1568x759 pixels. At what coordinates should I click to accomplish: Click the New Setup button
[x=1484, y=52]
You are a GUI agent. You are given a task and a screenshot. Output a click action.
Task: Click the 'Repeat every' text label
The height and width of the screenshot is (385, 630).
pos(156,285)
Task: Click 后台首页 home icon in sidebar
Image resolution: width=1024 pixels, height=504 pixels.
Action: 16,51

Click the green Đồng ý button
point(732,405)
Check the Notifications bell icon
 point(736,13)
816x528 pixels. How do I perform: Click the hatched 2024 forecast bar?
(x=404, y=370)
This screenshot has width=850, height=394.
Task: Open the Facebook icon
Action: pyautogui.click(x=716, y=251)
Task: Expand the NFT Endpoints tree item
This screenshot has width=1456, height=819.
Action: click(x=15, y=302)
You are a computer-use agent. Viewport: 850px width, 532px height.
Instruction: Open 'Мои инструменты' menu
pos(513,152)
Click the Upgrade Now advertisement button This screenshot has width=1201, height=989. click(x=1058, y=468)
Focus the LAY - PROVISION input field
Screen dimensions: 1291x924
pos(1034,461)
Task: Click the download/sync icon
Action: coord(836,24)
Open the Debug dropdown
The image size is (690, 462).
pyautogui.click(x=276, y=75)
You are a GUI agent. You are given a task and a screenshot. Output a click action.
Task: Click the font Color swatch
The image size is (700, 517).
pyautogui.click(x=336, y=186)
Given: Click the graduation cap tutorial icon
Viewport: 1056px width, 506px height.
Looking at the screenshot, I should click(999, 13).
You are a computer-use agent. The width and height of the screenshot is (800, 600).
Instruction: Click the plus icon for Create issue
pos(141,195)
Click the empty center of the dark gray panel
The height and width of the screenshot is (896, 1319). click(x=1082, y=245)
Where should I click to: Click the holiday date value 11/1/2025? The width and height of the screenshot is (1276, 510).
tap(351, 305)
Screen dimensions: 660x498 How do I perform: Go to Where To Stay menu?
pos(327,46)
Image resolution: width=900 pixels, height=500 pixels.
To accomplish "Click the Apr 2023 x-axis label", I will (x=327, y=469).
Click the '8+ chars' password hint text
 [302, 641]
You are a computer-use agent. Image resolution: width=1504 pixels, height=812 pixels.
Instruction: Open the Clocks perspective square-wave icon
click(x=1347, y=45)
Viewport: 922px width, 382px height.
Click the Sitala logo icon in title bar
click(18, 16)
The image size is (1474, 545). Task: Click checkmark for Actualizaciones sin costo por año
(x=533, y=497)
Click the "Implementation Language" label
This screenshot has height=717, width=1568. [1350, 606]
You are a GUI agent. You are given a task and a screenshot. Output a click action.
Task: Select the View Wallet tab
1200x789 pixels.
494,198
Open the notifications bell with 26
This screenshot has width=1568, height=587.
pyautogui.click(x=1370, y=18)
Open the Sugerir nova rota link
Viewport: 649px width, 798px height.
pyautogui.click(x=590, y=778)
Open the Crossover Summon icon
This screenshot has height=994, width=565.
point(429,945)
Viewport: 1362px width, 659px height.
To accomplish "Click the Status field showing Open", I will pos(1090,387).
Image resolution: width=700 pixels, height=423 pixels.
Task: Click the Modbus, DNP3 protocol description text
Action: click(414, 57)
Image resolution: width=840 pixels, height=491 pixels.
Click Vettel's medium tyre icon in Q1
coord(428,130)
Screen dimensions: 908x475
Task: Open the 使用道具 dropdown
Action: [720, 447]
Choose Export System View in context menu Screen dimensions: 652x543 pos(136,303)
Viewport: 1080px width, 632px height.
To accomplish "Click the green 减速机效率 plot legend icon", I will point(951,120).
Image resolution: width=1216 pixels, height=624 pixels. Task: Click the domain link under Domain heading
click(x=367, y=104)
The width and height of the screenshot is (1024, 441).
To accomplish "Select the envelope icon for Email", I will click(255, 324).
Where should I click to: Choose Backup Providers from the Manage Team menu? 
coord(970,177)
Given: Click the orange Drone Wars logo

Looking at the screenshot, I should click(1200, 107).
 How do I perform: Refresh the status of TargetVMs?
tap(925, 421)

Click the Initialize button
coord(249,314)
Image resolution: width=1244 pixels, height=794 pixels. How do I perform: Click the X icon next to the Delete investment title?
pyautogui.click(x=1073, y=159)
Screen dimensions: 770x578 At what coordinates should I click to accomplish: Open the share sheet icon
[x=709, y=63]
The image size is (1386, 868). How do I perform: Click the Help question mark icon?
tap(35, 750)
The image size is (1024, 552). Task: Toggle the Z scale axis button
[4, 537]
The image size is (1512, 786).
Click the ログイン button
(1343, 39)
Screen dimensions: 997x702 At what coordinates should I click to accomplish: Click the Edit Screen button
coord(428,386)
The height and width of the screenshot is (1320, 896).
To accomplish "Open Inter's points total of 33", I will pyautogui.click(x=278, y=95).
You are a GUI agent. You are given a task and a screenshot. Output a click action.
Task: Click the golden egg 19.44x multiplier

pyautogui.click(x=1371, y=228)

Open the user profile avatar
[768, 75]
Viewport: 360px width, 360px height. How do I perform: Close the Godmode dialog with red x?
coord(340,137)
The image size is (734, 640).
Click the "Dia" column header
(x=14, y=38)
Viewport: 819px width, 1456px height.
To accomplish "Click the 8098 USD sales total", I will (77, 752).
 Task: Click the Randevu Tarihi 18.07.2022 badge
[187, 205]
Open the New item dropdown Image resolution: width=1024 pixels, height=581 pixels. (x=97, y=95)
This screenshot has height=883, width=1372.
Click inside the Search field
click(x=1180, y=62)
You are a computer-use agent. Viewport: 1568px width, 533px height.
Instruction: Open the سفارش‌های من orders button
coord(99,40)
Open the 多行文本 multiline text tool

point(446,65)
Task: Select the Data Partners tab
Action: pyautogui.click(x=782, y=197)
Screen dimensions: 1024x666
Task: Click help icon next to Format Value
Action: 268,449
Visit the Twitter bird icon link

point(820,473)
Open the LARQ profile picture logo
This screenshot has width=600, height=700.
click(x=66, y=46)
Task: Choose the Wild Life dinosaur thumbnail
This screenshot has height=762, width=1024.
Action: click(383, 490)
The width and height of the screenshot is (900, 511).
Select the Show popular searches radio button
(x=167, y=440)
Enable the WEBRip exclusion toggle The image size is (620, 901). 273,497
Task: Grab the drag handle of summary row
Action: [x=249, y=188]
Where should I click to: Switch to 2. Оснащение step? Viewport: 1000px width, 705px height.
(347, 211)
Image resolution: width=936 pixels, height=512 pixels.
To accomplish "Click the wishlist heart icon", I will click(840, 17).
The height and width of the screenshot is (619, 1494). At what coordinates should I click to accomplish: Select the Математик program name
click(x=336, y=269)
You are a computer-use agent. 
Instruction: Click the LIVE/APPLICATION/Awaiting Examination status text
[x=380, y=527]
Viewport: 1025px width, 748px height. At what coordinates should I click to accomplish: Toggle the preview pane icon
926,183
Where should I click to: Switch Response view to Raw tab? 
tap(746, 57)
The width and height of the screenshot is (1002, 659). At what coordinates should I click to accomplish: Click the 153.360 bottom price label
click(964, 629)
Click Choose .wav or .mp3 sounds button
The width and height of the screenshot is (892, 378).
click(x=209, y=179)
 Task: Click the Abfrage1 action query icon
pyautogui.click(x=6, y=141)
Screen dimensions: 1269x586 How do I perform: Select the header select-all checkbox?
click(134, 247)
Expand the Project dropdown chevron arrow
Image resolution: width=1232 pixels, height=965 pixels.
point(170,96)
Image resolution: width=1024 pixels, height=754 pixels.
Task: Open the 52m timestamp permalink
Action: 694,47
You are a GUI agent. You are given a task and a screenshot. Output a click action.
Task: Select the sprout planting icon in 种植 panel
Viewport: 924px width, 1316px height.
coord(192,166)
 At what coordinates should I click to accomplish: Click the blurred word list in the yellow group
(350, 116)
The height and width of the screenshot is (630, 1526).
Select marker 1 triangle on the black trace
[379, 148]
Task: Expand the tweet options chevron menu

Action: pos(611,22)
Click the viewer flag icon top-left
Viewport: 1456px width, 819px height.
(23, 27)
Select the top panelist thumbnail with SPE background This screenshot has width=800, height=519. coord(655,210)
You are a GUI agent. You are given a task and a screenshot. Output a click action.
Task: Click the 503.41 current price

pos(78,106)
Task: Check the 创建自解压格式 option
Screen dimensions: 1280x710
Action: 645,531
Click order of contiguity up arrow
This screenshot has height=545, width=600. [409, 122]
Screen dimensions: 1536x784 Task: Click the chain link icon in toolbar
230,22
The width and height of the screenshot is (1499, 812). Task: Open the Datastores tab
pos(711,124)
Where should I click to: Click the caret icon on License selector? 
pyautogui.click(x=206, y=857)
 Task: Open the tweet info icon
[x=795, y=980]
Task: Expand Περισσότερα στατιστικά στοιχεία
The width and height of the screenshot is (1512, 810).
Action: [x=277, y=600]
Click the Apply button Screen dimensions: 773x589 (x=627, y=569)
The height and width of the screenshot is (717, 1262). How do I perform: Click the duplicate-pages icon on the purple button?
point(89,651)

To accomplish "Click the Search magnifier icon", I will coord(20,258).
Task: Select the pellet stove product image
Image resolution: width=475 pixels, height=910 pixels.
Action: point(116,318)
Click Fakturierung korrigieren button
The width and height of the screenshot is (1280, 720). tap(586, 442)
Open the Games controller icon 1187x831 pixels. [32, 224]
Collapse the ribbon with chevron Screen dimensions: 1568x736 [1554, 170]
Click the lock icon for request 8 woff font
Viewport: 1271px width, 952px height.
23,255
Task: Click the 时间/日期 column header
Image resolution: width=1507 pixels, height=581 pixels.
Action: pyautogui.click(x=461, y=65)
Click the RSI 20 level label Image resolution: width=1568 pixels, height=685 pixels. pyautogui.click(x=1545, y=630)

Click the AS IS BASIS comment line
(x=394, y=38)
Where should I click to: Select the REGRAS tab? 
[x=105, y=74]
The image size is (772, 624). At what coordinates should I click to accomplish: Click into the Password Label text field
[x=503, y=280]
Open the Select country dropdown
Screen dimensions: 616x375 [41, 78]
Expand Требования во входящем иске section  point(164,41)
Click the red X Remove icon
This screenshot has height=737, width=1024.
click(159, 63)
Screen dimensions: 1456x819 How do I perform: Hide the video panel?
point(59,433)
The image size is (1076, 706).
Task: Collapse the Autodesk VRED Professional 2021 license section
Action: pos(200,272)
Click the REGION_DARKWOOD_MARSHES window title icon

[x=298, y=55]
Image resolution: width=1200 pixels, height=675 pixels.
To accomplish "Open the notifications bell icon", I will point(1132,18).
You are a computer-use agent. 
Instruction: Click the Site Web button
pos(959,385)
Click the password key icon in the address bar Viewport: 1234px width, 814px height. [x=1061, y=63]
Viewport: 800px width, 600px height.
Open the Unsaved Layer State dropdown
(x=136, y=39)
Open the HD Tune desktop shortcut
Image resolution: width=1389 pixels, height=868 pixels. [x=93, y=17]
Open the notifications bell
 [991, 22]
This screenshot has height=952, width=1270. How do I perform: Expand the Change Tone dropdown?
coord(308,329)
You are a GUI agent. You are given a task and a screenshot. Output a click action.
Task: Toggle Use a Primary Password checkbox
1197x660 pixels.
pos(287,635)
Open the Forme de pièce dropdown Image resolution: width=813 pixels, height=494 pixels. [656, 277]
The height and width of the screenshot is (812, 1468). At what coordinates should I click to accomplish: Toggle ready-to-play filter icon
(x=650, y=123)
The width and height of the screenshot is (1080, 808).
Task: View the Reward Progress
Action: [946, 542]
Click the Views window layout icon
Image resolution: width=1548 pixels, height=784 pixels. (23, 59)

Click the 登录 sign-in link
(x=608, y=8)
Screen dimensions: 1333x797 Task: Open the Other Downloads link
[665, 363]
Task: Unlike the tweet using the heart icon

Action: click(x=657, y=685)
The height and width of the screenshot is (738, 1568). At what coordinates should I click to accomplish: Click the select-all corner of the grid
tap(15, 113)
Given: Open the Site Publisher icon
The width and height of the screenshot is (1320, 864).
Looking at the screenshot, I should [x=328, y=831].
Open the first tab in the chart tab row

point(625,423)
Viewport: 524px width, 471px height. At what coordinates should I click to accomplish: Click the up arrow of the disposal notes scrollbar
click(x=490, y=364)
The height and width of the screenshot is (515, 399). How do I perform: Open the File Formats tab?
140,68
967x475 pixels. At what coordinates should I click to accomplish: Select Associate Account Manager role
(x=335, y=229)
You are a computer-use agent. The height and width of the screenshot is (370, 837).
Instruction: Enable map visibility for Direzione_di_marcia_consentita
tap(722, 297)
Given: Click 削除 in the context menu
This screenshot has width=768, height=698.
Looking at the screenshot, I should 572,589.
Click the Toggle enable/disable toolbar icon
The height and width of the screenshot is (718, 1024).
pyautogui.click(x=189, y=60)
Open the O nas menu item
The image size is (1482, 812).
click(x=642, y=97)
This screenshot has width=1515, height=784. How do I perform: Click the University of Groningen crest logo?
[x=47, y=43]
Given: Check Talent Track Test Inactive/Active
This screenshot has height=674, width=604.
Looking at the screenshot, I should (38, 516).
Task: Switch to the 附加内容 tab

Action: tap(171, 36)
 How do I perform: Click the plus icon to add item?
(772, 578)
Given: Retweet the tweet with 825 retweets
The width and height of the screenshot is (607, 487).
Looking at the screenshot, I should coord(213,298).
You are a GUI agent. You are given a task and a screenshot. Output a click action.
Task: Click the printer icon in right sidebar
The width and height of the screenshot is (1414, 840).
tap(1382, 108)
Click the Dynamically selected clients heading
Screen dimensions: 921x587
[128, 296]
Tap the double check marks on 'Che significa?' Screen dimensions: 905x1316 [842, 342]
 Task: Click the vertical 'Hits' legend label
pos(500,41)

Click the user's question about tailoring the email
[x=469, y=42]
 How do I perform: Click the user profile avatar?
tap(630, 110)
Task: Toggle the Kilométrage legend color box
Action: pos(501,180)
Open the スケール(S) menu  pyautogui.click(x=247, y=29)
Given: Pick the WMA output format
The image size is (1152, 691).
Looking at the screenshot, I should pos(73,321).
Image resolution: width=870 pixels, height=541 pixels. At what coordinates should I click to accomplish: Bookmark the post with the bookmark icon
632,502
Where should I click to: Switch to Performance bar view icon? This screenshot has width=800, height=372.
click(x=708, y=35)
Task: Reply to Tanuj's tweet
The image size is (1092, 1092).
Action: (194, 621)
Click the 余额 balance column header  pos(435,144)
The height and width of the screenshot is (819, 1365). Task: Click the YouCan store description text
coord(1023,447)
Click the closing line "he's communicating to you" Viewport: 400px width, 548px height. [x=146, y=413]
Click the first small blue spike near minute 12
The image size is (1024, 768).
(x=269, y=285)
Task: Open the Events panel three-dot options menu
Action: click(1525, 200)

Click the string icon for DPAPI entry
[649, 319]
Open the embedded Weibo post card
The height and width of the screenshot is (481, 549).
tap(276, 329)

··········

[WORK INSTRUCTIONS]: Could you restate word for word the lines above, from the one that contains "Click the Views window layout icon" through the one that contains "Given: Open the Site Publisher icon", and no others?

[SOLUTION TO THE PROBLEM]:
Click the Views window layout icon
Image resolution: width=1548 pixels, height=784 pixels. (23, 59)

Click the 登录 sign-in link
(x=608, y=8)
Screen dimensions: 1333x797 Task: Open the Other Downloads link
[665, 363]
Task: Unlike the tweet using the heart icon

Action: click(x=657, y=685)
The height and width of the screenshot is (738, 1568). At what coordinates should I click to accomplish: Click the select-all corner of the grid
tap(15, 113)
Given: Open the Site Publisher icon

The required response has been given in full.